Copy each of the following lines word for word, with no changes.

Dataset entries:
<<<<
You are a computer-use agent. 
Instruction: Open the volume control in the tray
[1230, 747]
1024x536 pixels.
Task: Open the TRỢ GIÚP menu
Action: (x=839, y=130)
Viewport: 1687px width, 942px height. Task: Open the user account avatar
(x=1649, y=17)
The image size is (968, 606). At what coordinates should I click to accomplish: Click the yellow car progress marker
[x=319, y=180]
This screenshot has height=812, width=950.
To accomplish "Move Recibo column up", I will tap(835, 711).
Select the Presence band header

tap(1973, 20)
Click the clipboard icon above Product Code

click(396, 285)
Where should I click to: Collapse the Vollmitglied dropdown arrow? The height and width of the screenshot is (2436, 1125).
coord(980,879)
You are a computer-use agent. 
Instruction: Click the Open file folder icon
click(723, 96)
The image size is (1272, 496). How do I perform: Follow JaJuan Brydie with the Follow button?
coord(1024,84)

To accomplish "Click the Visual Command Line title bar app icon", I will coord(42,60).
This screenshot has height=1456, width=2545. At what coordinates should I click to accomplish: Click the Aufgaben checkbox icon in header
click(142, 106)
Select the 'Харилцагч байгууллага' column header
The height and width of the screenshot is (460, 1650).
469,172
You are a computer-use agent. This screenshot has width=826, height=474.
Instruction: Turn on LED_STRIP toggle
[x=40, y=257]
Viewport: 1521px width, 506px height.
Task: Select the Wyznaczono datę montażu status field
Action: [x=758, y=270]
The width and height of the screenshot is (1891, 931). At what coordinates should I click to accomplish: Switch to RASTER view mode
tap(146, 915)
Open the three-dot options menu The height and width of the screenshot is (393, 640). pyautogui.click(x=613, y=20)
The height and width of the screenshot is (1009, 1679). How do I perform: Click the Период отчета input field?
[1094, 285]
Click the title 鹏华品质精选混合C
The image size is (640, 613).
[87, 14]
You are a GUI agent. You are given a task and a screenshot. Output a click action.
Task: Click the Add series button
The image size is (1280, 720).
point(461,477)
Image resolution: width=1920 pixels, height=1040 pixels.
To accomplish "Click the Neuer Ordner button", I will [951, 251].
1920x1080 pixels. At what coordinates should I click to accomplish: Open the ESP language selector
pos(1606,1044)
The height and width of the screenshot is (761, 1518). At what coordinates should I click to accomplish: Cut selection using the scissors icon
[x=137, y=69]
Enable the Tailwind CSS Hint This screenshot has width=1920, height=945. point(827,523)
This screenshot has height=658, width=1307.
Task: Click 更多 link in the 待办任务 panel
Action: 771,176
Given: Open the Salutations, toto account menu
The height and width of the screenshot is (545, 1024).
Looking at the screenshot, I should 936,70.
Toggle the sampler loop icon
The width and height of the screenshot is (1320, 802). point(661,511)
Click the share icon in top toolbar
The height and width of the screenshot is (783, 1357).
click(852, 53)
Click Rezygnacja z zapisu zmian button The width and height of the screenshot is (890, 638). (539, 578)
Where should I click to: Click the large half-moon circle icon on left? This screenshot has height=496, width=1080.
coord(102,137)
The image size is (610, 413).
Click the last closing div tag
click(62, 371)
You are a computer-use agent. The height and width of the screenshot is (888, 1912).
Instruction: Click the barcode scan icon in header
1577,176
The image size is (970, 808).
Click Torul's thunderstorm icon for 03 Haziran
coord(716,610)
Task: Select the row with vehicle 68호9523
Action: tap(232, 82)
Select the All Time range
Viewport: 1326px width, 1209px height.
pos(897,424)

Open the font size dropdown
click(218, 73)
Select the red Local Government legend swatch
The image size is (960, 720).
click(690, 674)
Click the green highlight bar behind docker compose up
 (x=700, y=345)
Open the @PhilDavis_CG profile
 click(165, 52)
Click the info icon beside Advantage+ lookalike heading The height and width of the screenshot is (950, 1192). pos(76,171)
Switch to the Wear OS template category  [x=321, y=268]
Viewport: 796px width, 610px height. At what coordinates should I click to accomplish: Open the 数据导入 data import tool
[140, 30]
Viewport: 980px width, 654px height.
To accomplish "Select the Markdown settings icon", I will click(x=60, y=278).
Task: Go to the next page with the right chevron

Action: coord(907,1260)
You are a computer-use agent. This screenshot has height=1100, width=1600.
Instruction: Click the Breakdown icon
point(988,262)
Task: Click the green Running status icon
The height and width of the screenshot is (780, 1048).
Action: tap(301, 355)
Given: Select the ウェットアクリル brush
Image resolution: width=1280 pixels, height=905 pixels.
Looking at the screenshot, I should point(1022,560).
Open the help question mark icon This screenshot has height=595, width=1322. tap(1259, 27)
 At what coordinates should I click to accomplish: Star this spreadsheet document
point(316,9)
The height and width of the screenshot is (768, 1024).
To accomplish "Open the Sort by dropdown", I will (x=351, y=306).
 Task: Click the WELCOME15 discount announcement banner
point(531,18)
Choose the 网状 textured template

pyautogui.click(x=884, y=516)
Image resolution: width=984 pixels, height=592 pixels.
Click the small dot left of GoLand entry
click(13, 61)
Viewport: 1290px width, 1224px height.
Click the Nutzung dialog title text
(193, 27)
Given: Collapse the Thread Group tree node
>>>>
= Solution below =
You are a computer-use agent. 
Instruction: Open the volume control in the tray
[1230, 747]
1024x536 pixels.
Task: Open the TRỢ GIÚP menu
Action: (x=839, y=130)
Viewport: 1687px width, 942px height. Task: Open the user account avatar
(x=1649, y=17)
The image size is (968, 606). At what coordinates should I click to accomplish: Click the yellow car progress marker
[x=319, y=180]
This screenshot has height=812, width=950.
To accomplish "Move Recibo column up", I will tap(835, 711).
Select the Presence band header

tap(1973, 20)
Click the clipboard icon above Product Code

click(396, 285)
Where should I click to: Collapse the Vollmitglied dropdown arrow? The height and width of the screenshot is (2436, 1125).
coord(980,879)
You are a computer-use agent. 
Instruction: Click the Open file folder icon
click(723, 96)
The image size is (1272, 496). How do I perform: Follow JaJuan Brydie with the Follow button?
coord(1024,84)

To accomplish "Click the Visual Command Line title bar app icon", I will coord(42,60).
This screenshot has height=1456, width=2545. At what coordinates should I click to accomplish: Click the Aufgaben checkbox icon in header
click(142, 106)
Select the 'Харилцагч байгууллага' column header
The height and width of the screenshot is (460, 1650).
469,172
You are a computer-use agent. This screenshot has width=826, height=474.
Instruction: Turn on LED_STRIP toggle
[x=40, y=257]
Viewport: 1521px width, 506px height.
Task: Select the Wyznaczono datę montażu status field
Action: [x=758, y=270]
The width and height of the screenshot is (1891, 931). At what coordinates should I click to accomplish: Switch to RASTER view mode
tap(146, 915)
Open the three-dot options menu The height and width of the screenshot is (393, 640). pyautogui.click(x=613, y=20)
The height and width of the screenshot is (1009, 1679). How do I perform: Click the Период отчета input field?
[1094, 285]
Click the title 鹏华品质精选混合C
The image size is (640, 613).
[87, 14]
You are a GUI agent. You are given a task and a screenshot. Output a click action.
Task: Click the Add series button
The image size is (1280, 720).
point(461,477)
Image resolution: width=1920 pixels, height=1040 pixels.
To accomplish "Click the Neuer Ordner button", I will [951, 251].
1920x1080 pixels. At what coordinates should I click to accomplish: Open the ESP language selector
pos(1606,1044)
The height and width of the screenshot is (761, 1518). At what coordinates should I click to accomplish: Cut selection using the scissors icon
[x=137, y=69]
Enable the Tailwind CSS Hint This screenshot has width=1920, height=945. point(827,523)
This screenshot has height=658, width=1307.
Task: Click 更多 link in the 待办任务 panel
Action: 771,176
Given: Open the Salutations, toto account menu
The height and width of the screenshot is (545, 1024).
Looking at the screenshot, I should 936,70.
Toggle the sampler loop icon
The width and height of the screenshot is (1320, 802). point(661,511)
Click the share icon in top toolbar
The height and width of the screenshot is (783, 1357).
click(852, 53)
Click Rezygnacja z zapisu zmian button The width and height of the screenshot is (890, 638). (539, 578)
Where should I click to: Click the large half-moon circle icon on left? This screenshot has height=496, width=1080.
coord(102,137)
The image size is (610, 413).
Click the last closing div tag
click(62, 371)
You are a computer-use agent. The height and width of the screenshot is (888, 1912).
Instruction: Click the barcode scan icon in header
1577,176
The image size is (970, 808).
Click Torul's thunderstorm icon for 03 Haziran
coord(716,610)
Task: Select the row with vehicle 68호9523
Action: tap(232, 82)
Select the All Time range
Viewport: 1326px width, 1209px height.
pos(897,424)

Open the font size dropdown
click(218, 73)
Select the red Local Government legend swatch
The image size is (960, 720).
click(690, 674)
Click the green highlight bar behind docker compose up
 (x=700, y=345)
Open the @PhilDavis_CG profile
 click(165, 52)
Click the info icon beside Advantage+ lookalike heading The height and width of the screenshot is (950, 1192). pos(76,171)
Switch to the Wear OS template category  [x=321, y=268]
Viewport: 796px width, 610px height. At what coordinates should I click to accomplish: Open the 数据导入 data import tool
[140, 30]
Viewport: 980px width, 654px height.
To accomplish "Select the Markdown settings icon", I will click(x=60, y=278).
Task: Go to the next page with the right chevron

Action: coord(907,1260)
You are a computer-use agent. This screenshot has height=1100, width=1600.
Instruction: Click the Breakdown icon
point(988,262)
Task: Click the green Running status icon
The height and width of the screenshot is (780, 1048).
Action: tap(301, 355)
Given: Select the ウェットアクリル brush
Image resolution: width=1280 pixels, height=905 pixels.
Looking at the screenshot, I should point(1022,560).
Open the help question mark icon This screenshot has height=595, width=1322. tap(1259, 27)
 At what coordinates should I click to accomplish: Star this spreadsheet document
point(316,9)
The height and width of the screenshot is (768, 1024).
To accomplish "Open the Sort by dropdown", I will (x=351, y=306).
 Task: Click the WELCOME15 discount announcement banner
point(531,18)
Choose the 网状 textured template

pyautogui.click(x=884, y=516)
Image resolution: width=984 pixels, height=592 pixels.
Click the small dot left of GoLand entry
click(13, 61)
Viewport: 1290px width, 1224px height.
Click the Nutzung dialog title text
(193, 27)
Given: Collapse the Thread Group tree node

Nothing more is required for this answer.